What about Jesuit schools have you seen that affects players differently or any people around the sport in a positive way?
I am going to give an example with both a positive and negative to it. At St. Joe’s a few years ago, we had a student recruitment campaign based around the idea of magis. And, of course, you have to try and put that into a language that its consumable by your audience, which in this case is 17- and 18-year-olds. And we know because we were all that age: They can be kind of unpredictable in what they choose is important on any given day.
We had a star on our team that particular year; his name is Langston Galloway. And Lang was an intern in my office as a communications and marketing major, and he was clearly both a great player and an outstanding student who was going to do more than basketball. So he was in one of the TV ads about when coach asks you for 50 reps and you do 100. That is the magis. And I had a Jesuit tap me on the shoulder and say in somewhat of a less than supportive way, “You know Joe, that is a great commercial, but we all know that is not the magis.” And I said: “Well, actually, Father, respectfully, I think I learned here to disagree with that.
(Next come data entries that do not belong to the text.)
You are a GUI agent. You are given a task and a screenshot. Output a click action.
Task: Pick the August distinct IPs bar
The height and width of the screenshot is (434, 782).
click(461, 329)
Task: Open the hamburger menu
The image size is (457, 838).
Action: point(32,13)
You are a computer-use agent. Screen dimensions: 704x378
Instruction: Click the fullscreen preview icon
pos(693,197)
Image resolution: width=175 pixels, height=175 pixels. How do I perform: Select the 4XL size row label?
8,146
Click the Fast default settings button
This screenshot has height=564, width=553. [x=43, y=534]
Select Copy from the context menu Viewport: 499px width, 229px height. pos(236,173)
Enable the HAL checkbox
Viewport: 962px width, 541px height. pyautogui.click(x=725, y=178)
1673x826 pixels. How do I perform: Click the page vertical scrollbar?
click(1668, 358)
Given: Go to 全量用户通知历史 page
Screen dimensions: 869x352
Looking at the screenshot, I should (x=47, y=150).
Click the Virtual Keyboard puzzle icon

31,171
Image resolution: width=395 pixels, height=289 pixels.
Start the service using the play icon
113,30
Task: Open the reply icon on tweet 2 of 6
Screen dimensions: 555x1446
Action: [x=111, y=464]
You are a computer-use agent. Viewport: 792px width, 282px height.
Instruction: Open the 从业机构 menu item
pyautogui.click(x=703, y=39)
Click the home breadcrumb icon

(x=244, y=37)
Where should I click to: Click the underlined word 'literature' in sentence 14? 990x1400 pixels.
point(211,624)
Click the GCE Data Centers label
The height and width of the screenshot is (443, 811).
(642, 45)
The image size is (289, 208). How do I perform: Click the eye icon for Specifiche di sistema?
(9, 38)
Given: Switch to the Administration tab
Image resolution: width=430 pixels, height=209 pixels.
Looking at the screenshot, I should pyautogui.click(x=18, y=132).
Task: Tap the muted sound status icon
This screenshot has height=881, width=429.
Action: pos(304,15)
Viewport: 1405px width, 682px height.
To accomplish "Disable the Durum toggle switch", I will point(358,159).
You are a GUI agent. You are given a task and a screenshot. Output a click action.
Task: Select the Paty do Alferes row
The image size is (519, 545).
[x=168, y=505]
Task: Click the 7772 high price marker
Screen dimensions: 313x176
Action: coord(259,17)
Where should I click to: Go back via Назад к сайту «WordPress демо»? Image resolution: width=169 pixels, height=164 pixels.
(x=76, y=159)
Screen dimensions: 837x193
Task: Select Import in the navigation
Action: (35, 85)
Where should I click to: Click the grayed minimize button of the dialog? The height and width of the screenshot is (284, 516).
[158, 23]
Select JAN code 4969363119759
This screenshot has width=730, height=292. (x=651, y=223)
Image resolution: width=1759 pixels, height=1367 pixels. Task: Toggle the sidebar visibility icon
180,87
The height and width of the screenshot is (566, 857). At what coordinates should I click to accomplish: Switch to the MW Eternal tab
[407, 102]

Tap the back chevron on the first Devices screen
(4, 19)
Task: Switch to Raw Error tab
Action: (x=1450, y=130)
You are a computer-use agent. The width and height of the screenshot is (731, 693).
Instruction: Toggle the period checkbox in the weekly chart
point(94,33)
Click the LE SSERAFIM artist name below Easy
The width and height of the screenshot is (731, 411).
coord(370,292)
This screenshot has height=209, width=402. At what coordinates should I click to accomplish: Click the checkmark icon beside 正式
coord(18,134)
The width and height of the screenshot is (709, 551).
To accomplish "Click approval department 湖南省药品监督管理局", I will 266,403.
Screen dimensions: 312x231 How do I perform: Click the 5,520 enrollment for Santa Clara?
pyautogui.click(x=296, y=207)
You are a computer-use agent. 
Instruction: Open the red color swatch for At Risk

I think we all determine what the magis is for ourselves.”
So fast forward about five years, Langston’s now in the N.B.A. making more than all of us combined ever will.
You are still employed, despite having talked back to a Jesuit.
Correct. And it was respectful. And Langston came in to ask for a letter of recommendation for our online M.B.A. program, and I am thinking to myself: This guy just signed a $21 million contract. I am guessing he does not need to worry about his career ladder. And I said, “So, what’s up?” And he said, “Well, you know I am not going to play forever, and when I am done, I want to open rec centers and gyms throughout the South”—where he is from—“for underprivileged communities, and I need to know the business models that will work for that.” And I would say, if that is not the magis, then we are in the wrong enterprise.